Search

What sort of thing are you after, Lewis?

Well, I just need a way for my nonprofit friends to be able to search the member section they have by name. This is probably overkill, and as you may recall I utilized the Publish Filtering extension but started to have problems when using it in combination with the Bi-Link field.

Anyways, I don't want to sidetrack the thread.

how to highlight the search terms in the resultant page ? for eg if my search terms is "testing an event" the resultant page should highlight the "this a test an event" how to achieve this , it is possible ?

I have some problem with search index, that using cyrilic symbols.

When i submit search form - search results equal zero, because search string is urlencoded.

When i write search params in url like ?search=???-??-??????????????-??????? everything forked fine.

My question is , how to url decode query string automatically.

Tested only on symphony version 2.1.2

Another option is to use REGEXP. I used this recently, with a modification like this. Results are good and the client is pleased.

Here's another example of a REGEXP-based search query I've been playing with.

SELECT *,
(
    IF(LOCATE('nick', LOWER(`data`)) > 0, 1, 0) +
    IF(LOCATE('xslt', LOWER(`data`)) > 0, 1, 0)
) AS number_of_terms_found,
(
    (length(`data`) - length(replace(LOWER(`data`),LOWER('nick'),''))) / length('nick') +
    (length(`data`) - length(replace(LOWER(`data`),LOWER('xslt'),''))) / length('xslt')
) AS number_of_terms_matched
FROM sym_search_index
WHERE `data` REGEXP '[[:<:]]nick[[:>:]]' OR `data` REGEXP '[[:<:]]xslt[[:>:]]'
ORDER BY (number_of_terms_matched * number_of_terms_found) DESC

The algorithm is quite simple:

  • count how many of the terms are found in each row (e.g. if nick is found, number_of_terms_found is 1, but if nick and xslt are found, number_of_terms_found is 2)
  • count the number of times each of these terms are matched in each row (by replacing the string in the column value, measuring the new length)
  • multiply these to sort, as a function of "relevance"

This works well. It lets you do an OR search (nick or xslt) but because we multiply the count of all matched words against how many of the terms themselves are matched, a column containing both nick and xslt a few times, will score higher than a column mentioning only xslt many times. That's correct behaviour in my opinion.

Running the above on relatively large data sets yields slight performance implications, but not massive: 7,000 rows searched in 0.5s, 20,000 rows searched in 1.1s.

My plan is for the Search Index extension to provide a sort of modular plugin system, so that the developer can choose which query they want to use. Some might want the performance of boolean MATCH... AGAINST and not be worried about the length limitations, whereas others might want to use LIKE query, or a REGEXP query, or something entirely different.

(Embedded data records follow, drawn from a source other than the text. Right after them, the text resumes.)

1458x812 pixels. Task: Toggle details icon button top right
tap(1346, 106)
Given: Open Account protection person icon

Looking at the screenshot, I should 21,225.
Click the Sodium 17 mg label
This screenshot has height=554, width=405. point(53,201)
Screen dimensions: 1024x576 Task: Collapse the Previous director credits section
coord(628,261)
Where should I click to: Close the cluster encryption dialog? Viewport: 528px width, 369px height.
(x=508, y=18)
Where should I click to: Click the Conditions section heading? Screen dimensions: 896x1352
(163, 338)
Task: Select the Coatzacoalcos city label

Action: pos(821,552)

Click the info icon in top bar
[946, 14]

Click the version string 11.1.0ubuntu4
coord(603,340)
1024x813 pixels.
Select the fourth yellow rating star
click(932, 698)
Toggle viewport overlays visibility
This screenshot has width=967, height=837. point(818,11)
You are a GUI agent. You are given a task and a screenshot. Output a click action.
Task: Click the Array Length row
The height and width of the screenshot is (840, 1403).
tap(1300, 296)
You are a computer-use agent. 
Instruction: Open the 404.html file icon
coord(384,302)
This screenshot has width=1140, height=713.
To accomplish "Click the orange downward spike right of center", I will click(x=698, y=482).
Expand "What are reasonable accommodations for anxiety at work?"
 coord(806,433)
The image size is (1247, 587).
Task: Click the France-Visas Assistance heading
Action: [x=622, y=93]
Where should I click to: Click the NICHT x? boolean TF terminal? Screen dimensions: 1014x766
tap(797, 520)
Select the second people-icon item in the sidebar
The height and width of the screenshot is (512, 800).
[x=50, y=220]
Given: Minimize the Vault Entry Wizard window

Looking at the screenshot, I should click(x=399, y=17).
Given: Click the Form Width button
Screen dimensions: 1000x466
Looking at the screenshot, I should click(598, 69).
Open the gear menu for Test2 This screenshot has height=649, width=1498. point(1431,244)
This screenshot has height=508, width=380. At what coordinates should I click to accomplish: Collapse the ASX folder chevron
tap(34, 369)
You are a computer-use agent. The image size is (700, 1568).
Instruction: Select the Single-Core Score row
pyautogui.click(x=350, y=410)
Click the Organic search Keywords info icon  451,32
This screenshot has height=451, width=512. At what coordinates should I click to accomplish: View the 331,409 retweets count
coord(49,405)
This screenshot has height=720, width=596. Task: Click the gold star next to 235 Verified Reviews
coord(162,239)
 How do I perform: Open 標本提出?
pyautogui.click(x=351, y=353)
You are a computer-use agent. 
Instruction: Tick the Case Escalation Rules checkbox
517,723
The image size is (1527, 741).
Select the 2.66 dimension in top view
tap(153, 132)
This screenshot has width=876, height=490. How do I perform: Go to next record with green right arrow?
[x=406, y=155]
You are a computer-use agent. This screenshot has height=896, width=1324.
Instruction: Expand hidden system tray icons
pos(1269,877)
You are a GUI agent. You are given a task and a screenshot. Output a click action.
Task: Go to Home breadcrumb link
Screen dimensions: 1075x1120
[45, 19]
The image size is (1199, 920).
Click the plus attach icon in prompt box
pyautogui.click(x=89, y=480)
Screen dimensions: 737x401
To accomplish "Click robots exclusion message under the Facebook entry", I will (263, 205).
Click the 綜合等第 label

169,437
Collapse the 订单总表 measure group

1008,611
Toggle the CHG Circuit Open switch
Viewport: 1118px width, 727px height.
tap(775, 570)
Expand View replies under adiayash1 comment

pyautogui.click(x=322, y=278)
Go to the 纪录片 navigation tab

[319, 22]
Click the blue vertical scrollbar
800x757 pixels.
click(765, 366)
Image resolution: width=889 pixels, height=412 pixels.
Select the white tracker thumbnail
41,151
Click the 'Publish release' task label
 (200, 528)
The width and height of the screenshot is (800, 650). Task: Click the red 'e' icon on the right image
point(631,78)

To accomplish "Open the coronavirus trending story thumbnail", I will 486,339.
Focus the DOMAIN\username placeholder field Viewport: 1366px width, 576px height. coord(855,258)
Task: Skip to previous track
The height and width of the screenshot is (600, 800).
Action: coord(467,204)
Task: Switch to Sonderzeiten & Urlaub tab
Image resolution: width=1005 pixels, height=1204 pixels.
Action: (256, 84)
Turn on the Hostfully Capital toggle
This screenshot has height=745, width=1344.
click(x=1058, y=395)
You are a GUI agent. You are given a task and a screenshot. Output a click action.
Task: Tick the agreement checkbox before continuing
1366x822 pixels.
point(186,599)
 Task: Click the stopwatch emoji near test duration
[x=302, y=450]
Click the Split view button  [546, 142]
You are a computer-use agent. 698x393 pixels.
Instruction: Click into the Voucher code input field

Each has its pros and cons, and I'm not convinced that choosing a single query will satisfy everyone.

I've got an interesting one.

I'm using DB Sync as well as Serch Index on Development server. It triggered this error on submitting the search words from an arbitrary page:

Fatal error: Class 'Administration' not found in extensions\db_sync\lib\class.logquery.php on line 27

I think it tried to log some queries that were fired by Search Index. It's not a problem on Stage and Production because DB Sync is deactivated but I found it interesting enough to mention it.

how to display total number of results and no results found ?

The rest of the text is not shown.